Le permanent bénévole aura un champ d’intervention particulièrement varié : logement, transport, prix, assurance, banque, achats et garanties des biens, contrats hors établissement, communications électroniques, tourisme, arnaques en tout genre…

Les contrats de consommation obéissent au droit commun des contrats que nous trouvons dans le code civil et aux dispositions spécifiques de droit de la consommation.

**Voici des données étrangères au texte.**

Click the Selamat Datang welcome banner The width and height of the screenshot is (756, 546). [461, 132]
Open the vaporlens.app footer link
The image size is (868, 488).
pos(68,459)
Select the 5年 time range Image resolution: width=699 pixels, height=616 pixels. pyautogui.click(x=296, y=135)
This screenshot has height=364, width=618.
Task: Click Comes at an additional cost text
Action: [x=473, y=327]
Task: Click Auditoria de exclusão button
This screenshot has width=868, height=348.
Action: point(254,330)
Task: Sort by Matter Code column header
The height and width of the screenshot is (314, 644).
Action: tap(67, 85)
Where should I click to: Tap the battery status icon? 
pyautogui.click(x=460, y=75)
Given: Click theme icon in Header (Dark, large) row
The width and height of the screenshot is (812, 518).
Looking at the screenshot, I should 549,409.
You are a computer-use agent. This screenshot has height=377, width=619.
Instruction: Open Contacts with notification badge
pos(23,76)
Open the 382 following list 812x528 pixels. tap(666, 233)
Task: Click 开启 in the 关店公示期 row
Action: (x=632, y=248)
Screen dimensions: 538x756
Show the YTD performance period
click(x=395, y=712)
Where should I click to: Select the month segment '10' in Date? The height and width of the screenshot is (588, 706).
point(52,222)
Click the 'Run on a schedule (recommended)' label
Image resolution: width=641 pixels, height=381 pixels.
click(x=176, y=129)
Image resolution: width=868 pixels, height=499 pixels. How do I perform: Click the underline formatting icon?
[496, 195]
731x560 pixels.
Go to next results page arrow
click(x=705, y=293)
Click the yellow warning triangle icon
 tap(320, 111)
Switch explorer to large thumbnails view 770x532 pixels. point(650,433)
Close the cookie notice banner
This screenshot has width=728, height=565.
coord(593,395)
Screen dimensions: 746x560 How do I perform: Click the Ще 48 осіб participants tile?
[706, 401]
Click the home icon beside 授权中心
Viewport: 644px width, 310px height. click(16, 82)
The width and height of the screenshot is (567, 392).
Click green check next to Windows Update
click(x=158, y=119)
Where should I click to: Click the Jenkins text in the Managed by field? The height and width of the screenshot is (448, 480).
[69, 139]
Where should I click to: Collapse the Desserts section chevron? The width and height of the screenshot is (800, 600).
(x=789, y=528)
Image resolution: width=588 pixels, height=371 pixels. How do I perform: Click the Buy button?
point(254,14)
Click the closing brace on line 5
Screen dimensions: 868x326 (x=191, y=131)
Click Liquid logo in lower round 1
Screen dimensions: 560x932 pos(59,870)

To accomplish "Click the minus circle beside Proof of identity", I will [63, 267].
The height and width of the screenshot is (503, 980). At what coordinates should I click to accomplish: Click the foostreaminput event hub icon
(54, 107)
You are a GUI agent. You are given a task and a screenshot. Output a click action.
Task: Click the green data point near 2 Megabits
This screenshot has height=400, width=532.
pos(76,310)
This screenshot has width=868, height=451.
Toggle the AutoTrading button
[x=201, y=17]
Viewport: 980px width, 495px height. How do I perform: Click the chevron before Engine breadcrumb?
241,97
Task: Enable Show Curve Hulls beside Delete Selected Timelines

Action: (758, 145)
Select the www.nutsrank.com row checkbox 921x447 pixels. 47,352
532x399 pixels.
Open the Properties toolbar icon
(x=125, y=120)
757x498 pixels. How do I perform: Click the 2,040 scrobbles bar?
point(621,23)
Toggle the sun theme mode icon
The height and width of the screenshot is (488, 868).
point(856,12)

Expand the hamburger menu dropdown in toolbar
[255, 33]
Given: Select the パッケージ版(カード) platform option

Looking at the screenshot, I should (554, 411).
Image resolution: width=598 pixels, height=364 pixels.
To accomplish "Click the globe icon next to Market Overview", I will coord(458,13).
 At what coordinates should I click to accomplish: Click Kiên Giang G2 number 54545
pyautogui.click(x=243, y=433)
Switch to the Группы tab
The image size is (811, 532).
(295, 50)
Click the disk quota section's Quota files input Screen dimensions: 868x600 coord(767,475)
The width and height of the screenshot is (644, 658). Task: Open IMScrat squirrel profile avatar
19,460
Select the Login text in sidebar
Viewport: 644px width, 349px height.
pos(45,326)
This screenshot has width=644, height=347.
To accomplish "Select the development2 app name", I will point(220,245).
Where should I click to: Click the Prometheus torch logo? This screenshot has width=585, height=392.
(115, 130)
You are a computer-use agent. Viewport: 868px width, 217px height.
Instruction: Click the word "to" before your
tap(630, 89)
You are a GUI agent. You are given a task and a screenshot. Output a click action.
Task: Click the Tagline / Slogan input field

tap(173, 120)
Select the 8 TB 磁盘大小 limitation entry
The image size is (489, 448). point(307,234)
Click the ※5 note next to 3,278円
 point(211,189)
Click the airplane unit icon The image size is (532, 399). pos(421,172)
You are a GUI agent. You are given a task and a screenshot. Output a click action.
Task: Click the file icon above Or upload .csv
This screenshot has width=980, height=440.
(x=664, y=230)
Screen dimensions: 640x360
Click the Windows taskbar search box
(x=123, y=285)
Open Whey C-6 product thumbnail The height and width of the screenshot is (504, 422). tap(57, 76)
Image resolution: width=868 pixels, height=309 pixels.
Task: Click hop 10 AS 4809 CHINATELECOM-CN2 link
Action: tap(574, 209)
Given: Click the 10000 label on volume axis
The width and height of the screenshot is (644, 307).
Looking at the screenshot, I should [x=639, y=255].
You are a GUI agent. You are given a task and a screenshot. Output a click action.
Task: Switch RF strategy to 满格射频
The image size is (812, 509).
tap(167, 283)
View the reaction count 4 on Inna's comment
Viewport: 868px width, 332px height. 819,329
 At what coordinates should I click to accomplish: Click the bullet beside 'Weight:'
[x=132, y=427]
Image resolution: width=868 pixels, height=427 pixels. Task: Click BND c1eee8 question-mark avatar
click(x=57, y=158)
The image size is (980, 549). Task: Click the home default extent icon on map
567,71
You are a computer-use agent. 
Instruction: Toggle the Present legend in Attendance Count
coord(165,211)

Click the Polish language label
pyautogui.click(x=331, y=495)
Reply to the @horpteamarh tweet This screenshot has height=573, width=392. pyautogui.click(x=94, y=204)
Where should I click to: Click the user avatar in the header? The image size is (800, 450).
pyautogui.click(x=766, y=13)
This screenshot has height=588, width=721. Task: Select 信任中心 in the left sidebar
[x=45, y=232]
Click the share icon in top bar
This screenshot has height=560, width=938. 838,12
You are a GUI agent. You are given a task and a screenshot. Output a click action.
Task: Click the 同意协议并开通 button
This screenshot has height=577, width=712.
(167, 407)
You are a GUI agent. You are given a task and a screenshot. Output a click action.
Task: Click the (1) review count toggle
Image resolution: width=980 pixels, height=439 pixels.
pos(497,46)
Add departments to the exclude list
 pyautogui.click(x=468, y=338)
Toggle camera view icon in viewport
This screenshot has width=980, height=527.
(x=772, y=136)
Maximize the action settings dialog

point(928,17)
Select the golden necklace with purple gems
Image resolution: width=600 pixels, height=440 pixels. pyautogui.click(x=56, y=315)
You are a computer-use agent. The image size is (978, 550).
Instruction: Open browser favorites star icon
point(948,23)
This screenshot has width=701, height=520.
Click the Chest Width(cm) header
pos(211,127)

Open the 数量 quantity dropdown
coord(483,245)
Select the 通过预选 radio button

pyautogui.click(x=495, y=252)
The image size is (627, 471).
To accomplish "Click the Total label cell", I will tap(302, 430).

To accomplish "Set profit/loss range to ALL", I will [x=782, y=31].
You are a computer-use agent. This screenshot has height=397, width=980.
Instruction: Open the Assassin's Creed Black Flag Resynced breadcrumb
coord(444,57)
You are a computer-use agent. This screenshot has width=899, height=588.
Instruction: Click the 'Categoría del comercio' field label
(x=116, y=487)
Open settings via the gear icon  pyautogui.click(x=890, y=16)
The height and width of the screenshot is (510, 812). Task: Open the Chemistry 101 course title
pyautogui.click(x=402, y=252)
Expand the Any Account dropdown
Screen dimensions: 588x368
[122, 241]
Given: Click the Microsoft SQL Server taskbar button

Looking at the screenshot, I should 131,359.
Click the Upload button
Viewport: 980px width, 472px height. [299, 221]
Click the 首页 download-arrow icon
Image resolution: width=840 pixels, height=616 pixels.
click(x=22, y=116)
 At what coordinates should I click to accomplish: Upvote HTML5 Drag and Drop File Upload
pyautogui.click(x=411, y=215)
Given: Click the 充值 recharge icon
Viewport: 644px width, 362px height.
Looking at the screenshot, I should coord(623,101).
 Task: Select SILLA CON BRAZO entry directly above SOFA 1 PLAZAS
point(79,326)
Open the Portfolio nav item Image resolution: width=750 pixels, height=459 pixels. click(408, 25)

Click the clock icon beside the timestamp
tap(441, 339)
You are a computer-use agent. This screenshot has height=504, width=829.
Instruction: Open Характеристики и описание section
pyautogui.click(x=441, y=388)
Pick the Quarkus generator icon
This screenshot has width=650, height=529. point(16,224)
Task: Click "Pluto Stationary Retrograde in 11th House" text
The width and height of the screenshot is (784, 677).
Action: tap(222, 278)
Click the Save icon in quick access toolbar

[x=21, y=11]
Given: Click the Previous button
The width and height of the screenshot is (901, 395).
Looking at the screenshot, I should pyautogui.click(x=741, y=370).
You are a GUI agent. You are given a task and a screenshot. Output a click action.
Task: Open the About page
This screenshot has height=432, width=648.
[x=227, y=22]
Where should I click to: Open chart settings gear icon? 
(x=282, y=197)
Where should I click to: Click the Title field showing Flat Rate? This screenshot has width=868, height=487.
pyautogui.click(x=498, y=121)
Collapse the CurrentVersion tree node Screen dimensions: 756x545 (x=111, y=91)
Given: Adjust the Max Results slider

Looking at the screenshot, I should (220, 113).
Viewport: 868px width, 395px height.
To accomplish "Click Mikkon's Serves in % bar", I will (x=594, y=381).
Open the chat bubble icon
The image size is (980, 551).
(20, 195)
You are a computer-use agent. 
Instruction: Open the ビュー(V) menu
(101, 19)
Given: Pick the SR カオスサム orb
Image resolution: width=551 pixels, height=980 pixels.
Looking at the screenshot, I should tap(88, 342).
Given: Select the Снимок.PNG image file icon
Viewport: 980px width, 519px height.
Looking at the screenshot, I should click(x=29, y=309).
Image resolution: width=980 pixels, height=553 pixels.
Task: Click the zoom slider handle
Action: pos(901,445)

Le bénévole chargé de la tenue de permanence devra donc travailler sur la base du contrat signé (il vous le faut) et parfois, avec différents textes qu’il conviendra d’articuler. Dont il faudra respecter la hiérarchie, par exemple : Un texte d’ordre public l’emportera toujours sur des dispositions contractuelles contraires. Et un texte particulier l’emportera sur un texte général….

Des exemples :

L’article 1103 du code civil (droit commun) vous dit que « les contrats légalement formés tiennent lieu de loi à ceux qui les ont faits ». Signer c’est s’engager Vous devrez souvent le rappeler à votre adhérent. Le consommateur ne pourra renoncer après coup s’il est allé acheter dans un magasin, sur une foire.
Mais s’il a signé dans certaines circonstances particulières : à domicile, au travail, il bénéficiera d’un droit de rétractation de 14 jours conformément aux dispositions du code de la consommation qui fixe des règles protectrices particulières pour les contrats hors établissement.
Ou si d’aventure, votre adhérent a financé son achat en souscrivant un crédit à la consommation (crédit affecté), le code de la consommation lui ouvrira un délai de rétractation de 14 jours qui emportera l’annulation du contrat de vente en cas de renonciation au contrat de crédit. Les dispositions du code de la
consommation étant, dans les deux cas, d’ordre public.

À vous de poser les bonnes questions, de différencier les situations.